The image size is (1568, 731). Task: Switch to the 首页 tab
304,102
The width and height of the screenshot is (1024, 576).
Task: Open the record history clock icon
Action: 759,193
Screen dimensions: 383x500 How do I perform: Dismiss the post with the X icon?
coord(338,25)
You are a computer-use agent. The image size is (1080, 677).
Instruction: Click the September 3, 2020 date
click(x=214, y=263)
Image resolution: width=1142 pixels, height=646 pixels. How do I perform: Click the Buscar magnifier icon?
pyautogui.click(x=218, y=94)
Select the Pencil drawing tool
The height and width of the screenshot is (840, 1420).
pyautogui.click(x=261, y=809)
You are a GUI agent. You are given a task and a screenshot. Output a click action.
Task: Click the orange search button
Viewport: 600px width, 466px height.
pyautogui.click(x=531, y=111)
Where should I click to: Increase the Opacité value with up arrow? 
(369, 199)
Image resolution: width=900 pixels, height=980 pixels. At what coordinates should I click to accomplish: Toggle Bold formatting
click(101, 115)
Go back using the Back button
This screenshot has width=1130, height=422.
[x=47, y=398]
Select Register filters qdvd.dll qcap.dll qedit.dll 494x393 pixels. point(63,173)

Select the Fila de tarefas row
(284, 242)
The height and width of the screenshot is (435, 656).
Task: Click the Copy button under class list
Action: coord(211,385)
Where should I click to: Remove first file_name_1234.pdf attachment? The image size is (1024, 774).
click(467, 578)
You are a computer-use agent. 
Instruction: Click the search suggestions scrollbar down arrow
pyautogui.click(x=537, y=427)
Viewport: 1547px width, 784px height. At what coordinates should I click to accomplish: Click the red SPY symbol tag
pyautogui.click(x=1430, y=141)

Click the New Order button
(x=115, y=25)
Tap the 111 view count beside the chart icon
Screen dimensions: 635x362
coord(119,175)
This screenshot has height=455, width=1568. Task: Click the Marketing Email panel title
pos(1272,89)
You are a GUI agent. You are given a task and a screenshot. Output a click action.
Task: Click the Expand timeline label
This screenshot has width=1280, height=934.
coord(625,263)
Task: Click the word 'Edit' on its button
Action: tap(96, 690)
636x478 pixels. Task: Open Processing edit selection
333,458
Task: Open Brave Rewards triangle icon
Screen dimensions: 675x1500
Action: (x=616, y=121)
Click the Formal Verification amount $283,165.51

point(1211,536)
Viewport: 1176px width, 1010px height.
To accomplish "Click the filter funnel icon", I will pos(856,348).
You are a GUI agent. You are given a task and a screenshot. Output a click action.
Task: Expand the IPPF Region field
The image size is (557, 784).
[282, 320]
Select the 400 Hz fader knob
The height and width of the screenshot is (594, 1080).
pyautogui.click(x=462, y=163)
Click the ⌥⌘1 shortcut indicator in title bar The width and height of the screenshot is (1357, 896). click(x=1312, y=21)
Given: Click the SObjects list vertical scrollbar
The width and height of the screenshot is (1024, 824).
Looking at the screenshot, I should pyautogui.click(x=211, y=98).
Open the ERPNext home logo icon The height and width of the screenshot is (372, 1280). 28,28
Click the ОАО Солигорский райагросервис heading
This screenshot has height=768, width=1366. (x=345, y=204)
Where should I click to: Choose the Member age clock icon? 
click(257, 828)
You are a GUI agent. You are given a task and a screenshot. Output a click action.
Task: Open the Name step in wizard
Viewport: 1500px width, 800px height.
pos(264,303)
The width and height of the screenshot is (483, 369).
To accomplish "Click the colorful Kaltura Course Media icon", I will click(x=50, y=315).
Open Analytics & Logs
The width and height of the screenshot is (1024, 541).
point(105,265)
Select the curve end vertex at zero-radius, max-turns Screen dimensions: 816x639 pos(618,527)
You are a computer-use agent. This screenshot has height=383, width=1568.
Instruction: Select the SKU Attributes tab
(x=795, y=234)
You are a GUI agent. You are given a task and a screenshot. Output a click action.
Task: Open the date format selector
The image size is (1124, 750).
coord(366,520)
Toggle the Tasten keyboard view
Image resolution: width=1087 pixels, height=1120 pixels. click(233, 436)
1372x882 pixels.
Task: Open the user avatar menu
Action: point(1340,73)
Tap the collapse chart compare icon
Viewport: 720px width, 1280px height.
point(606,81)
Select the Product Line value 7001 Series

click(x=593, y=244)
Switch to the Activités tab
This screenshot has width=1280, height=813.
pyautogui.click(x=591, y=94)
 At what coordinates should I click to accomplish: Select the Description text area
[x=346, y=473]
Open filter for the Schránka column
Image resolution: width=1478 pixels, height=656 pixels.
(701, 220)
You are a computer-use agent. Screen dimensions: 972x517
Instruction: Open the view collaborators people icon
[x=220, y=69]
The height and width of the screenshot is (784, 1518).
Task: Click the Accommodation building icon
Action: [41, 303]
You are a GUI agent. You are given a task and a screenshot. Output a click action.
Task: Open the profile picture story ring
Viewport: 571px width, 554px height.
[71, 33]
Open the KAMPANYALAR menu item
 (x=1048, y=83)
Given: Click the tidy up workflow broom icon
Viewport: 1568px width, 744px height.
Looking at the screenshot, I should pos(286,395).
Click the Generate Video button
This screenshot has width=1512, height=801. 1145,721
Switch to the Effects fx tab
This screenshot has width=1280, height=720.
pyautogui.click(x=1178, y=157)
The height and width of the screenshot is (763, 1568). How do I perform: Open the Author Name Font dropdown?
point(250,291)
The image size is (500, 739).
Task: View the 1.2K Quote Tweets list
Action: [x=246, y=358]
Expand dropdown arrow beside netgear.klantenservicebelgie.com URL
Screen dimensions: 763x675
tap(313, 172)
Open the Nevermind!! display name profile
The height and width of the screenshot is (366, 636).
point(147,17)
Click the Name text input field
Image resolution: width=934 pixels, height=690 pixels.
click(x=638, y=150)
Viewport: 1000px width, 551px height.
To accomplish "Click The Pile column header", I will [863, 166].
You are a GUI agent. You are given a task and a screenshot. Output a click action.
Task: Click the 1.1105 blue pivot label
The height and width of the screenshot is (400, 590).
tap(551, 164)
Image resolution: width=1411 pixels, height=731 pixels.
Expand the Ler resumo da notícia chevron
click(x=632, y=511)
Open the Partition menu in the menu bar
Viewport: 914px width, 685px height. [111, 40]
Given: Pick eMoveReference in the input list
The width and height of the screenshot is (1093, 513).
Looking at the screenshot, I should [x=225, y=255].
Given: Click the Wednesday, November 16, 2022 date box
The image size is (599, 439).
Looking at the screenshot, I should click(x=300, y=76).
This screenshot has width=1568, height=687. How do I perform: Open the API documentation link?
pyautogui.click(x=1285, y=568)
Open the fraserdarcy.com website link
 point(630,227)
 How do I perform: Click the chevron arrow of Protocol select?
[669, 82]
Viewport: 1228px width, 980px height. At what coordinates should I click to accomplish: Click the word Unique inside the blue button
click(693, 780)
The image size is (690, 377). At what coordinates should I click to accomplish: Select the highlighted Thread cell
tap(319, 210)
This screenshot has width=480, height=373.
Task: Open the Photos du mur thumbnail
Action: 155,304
═══
# [What to produce]
The whole listing above is to be transcribed exactly, line for line.

# [Solution]
The image size is (1568, 731). Task: Switch to the 首页 tab
304,102
The width and height of the screenshot is (1024, 576).
Task: Open the record history clock icon
Action: 759,193
Screen dimensions: 383x500 How do I perform: Dismiss the post with the X icon?
coord(338,25)
You are a computer-use agent. The image size is (1080, 677).
Instruction: Click the September 3, 2020 date
click(x=214, y=263)
Image resolution: width=1142 pixels, height=646 pixels. How do I perform: Click the Buscar magnifier icon?
pyautogui.click(x=218, y=94)
Select the Pencil drawing tool
The height and width of the screenshot is (840, 1420).
pyautogui.click(x=261, y=809)
You are a GUI agent. You are given a task and a screenshot. Output a click action.
Task: Click the orange search button
Viewport: 600px width, 466px height.
pyautogui.click(x=531, y=111)
Where should I click to: Increase the Opacité value with up arrow? 
(369, 199)
Image resolution: width=900 pixels, height=980 pixels. At what coordinates should I click to accomplish: Toggle Bold formatting
click(101, 115)
Go back using the Back button
This screenshot has width=1130, height=422.
[x=47, y=398]
Select Register filters qdvd.dll qcap.dll qedit.dll 494x393 pixels. point(63,173)

Select the Fila de tarefas row
(284, 242)
The height and width of the screenshot is (435, 656).
Task: Click the Copy button under class list
Action: coord(211,385)
Where should I click to: Remove first file_name_1234.pdf attachment? The image size is (1024, 774).
click(467, 578)
You are a computer-use agent. 
Instruction: Click the search suggestions scrollbar down arrow
pyautogui.click(x=537, y=427)
Viewport: 1547px width, 784px height. At what coordinates should I click to accomplish: Click the red SPY symbol tag
pyautogui.click(x=1430, y=141)

Click the New Order button
(x=115, y=25)
Tap the 111 view count beside the chart icon
Screen dimensions: 635x362
coord(119,175)
This screenshot has height=455, width=1568. Task: Click the Marketing Email panel title
pos(1272,89)
You are a GUI agent. You are given a task and a screenshot. Output a click action.
Task: Click the Expand timeline label
This screenshot has width=1280, height=934.
coord(625,263)
Task: Click the word 'Edit' on its button
Action: tap(96, 690)
636x478 pixels. Task: Open Processing edit selection
333,458
Task: Open Brave Rewards triangle icon
Screen dimensions: 675x1500
Action: (x=616, y=121)
Click the Formal Verification amount $283,165.51

point(1211,536)
Viewport: 1176px width, 1010px height.
To accomplish "Click the filter funnel icon", I will pos(856,348).
You are a GUI agent. You are given a task and a screenshot. Output a click action.
Task: Expand the IPPF Region field
The image size is (557, 784).
[282, 320]
Select the 400 Hz fader knob
The height and width of the screenshot is (594, 1080).
pyautogui.click(x=462, y=163)
Click the ⌥⌘1 shortcut indicator in title bar The width and height of the screenshot is (1357, 896). click(x=1312, y=21)
Given: Click the SObjects list vertical scrollbar
The width and height of the screenshot is (1024, 824).
Looking at the screenshot, I should pyautogui.click(x=211, y=98).
Open the ERPNext home logo icon The height and width of the screenshot is (372, 1280). 28,28
Click the ОАО Солигорский райагросервис heading
This screenshot has height=768, width=1366. (x=345, y=204)
Where should I click to: Choose the Member age clock icon? 
click(257, 828)
You are a GUI agent. You are given a task and a screenshot. Output a click action.
Task: Open the Name step in wizard
Viewport: 1500px width, 800px height.
pos(264,303)
The width and height of the screenshot is (483, 369).
To accomplish "Click the colorful Kaltura Course Media icon", I will click(x=50, y=315).
Open Analytics & Logs
The width and height of the screenshot is (1024, 541).
point(105,265)
Select the curve end vertex at zero-radius, max-turns Screen dimensions: 816x639 pos(618,527)
You are a computer-use agent. This screenshot has height=383, width=1568.
Instruction: Select the SKU Attributes tab
(x=795, y=234)
You are a GUI agent. You are given a task and a screenshot. Output a click action.
Task: Open the date format selector
The image size is (1124, 750).
coord(366,520)
Toggle the Tasten keyboard view
Image resolution: width=1087 pixels, height=1120 pixels. click(233, 436)
1372x882 pixels.
Task: Open the user avatar menu
Action: point(1340,73)
Tap the collapse chart compare icon
Viewport: 720px width, 1280px height.
point(606,81)
Select the Product Line value 7001 Series

click(x=593, y=244)
Switch to the Activités tab
This screenshot has width=1280, height=813.
pyautogui.click(x=591, y=94)
 At what coordinates should I click to accomplish: Select the Description text area
[x=346, y=473]
Open filter for the Schránka column
Image resolution: width=1478 pixels, height=656 pixels.
(701, 220)
You are a computer-use agent. Screen dimensions: 972x517
Instruction: Open the view collaborators people icon
[x=220, y=69]
The height and width of the screenshot is (784, 1518).
Task: Click the Accommodation building icon
Action: [41, 303]
You are a GUI agent. You are given a task and a screenshot. Output a click action.
Task: Open the profile picture story ring
Viewport: 571px width, 554px height.
[71, 33]
Open the KAMPANYALAR menu item
 (x=1048, y=83)
Given: Click the tidy up workflow broom icon
Viewport: 1568px width, 744px height.
Looking at the screenshot, I should pos(286,395).
Click the Generate Video button
This screenshot has width=1512, height=801. 1145,721
Switch to the Effects fx tab
This screenshot has width=1280, height=720.
pyautogui.click(x=1178, y=157)
The height and width of the screenshot is (763, 1568). How do I perform: Open the Author Name Font dropdown?
point(250,291)
The image size is (500, 739).
Task: View the 1.2K Quote Tweets list
Action: [x=246, y=358]
Expand dropdown arrow beside netgear.klantenservicebelgie.com URL
Screen dimensions: 763x675
tap(313, 172)
Open the Nevermind!! display name profile
The height and width of the screenshot is (366, 636).
point(147,17)
Click the Name text input field
Image resolution: width=934 pixels, height=690 pixels.
click(x=638, y=150)
Viewport: 1000px width, 551px height.
To accomplish "Click The Pile column header", I will [863, 166].
You are a GUI agent. You are given a task and a screenshot. Output a click action.
Task: Click the 1.1105 blue pivot label
The height and width of the screenshot is (400, 590).
tap(551, 164)
Image resolution: width=1411 pixels, height=731 pixels.
Expand the Ler resumo da notícia chevron
click(x=632, y=511)
Open the Partition menu in the menu bar
Viewport: 914px width, 685px height. [111, 40]
Given: Pick eMoveReference in the input list
The width and height of the screenshot is (1093, 513).
Looking at the screenshot, I should [x=225, y=255].
Given: Click the Wednesday, November 16, 2022 date box
The image size is (599, 439).
Looking at the screenshot, I should click(x=300, y=76).
This screenshot has width=1568, height=687. How do I perform: Open the API documentation link?
pyautogui.click(x=1285, y=568)
Open the fraserdarcy.com website link
 point(630,227)
 How do I perform: Click the chevron arrow of Protocol select?
[669, 82]
Viewport: 1228px width, 980px height. At what coordinates should I click to accomplish: Click the word Unique inside the blue button
click(693, 780)
The image size is (690, 377). At what coordinates should I click to accomplish: Select the highlighted Thread cell
tap(319, 210)
This screenshot has width=480, height=373.
Task: Open the Photos du mur thumbnail
Action: 155,304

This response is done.